Milk Bottles of Amherst
R. C. Adams farmed at 959 North Pleasant Street from about 1940 to1960. His herd consisted of Jersey cows. Because of the milk bottles, we know that Mr. Adams had a milk route, but little else is known about him. We do know that he had milk license number 1, as is shown on his bottle. More research about this farm is necessary.
Forest Farms Dairy, located off Harkness Road, was operated by Mr. Arnold C. Foote. The dairy operated from 1949 to 1959. It is interesting to note that ads in the street listings refer to Foote Dairy with no mention of Forest Farms Dairy. It is known that Mr. Foote summer pastured his heifers on Elwell Island just upstream from the Coolidge Bridge in Northampton. The access to the island was behind what is now Dostal’s Funeral Home on Damon Road.
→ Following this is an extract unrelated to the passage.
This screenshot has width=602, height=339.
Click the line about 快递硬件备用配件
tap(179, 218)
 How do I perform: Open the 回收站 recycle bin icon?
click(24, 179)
G. D. Jones graduated from Massachusetts Agricultural College in 1903. In the street directories, he is listed as a farmer in 1932 and as a dealer in lumber in 1940. His wife, Sarah Cowls Jones, continued her interest in the herd of Ayrshires. The farm produced and sold milk in bulk into the early 1960s. There is an interesting note on the pasturing of the herd. The pasture existed on both sides of old Route 116, and a tunnel provided access to both sides of the highway.
J. Roland Hebert operated his farm from 1939 to 1972. The farm was located at 753 West Street (Route 116). Between 1957 and 1960, the farm name was changed to Hebert Dairy Service. Again, the bottles lead us to assume that a milk route existed but little is known about the route.
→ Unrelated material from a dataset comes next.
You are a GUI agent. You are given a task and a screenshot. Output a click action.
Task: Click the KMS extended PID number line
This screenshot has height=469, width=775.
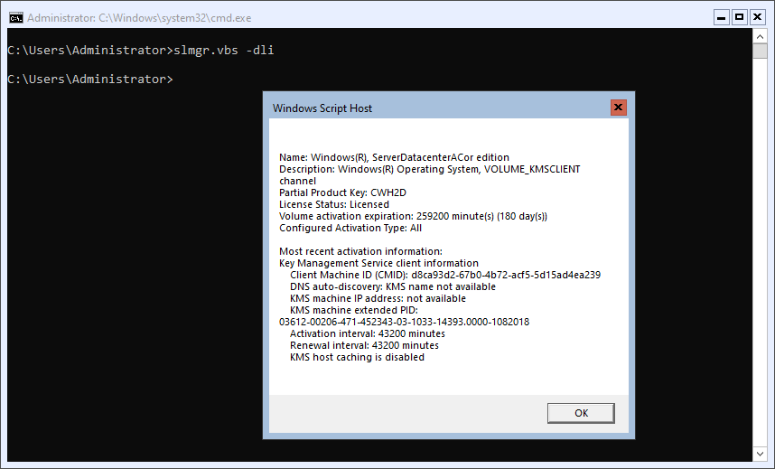click(405, 322)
Kentfield’s farm was located at 80 Mt. Warner Road in Hadley. The farm was started in 1842 and ran a retail operation from 1932 to1960. In 1932, there were 26 milk dealers in Amherst. The Kentfield children contracted undulant fever in 1932, and it was this incident that brought about the move to pasteurization, bottling, and retail operations. James took over running the farm in 1941, because most of the help had gone off to war. Although the farm was in Hadley, the bottles say Amherst. The earlier embossed bottles are labeled "Kentfield Farm," but the later square pyro bottles say "Kentfield's."
Enos J. Montague, owner of Dreammont Farms, operated his farm at 865 North Pleasant Street. His farm was situated where Marks Meadow School is now located. The farm went out of business with a dispersal sale of the Guernsey herd on December 1, 1944. I am not sure of when Mr. Montague started the dairy, but the pyroglazed bottle tells us that it was the late 1930s. The Jones Library Special Collections has an excellent copy of the farm dispersal sale brochure.
"UMass" was chartered as a Land Grant college. The first name was Massachusetts Agricultural College (1892 -1931) then Massachusetts State College (1931-1947) and finally University of Massachusetts. The campus farm supplied all the milk, cream, butter and ice cream for the student body. All of this processing took place in the Flint Laboratory building and was a part of the agricultural curriculum. I am unsure as to when the University stopped this service.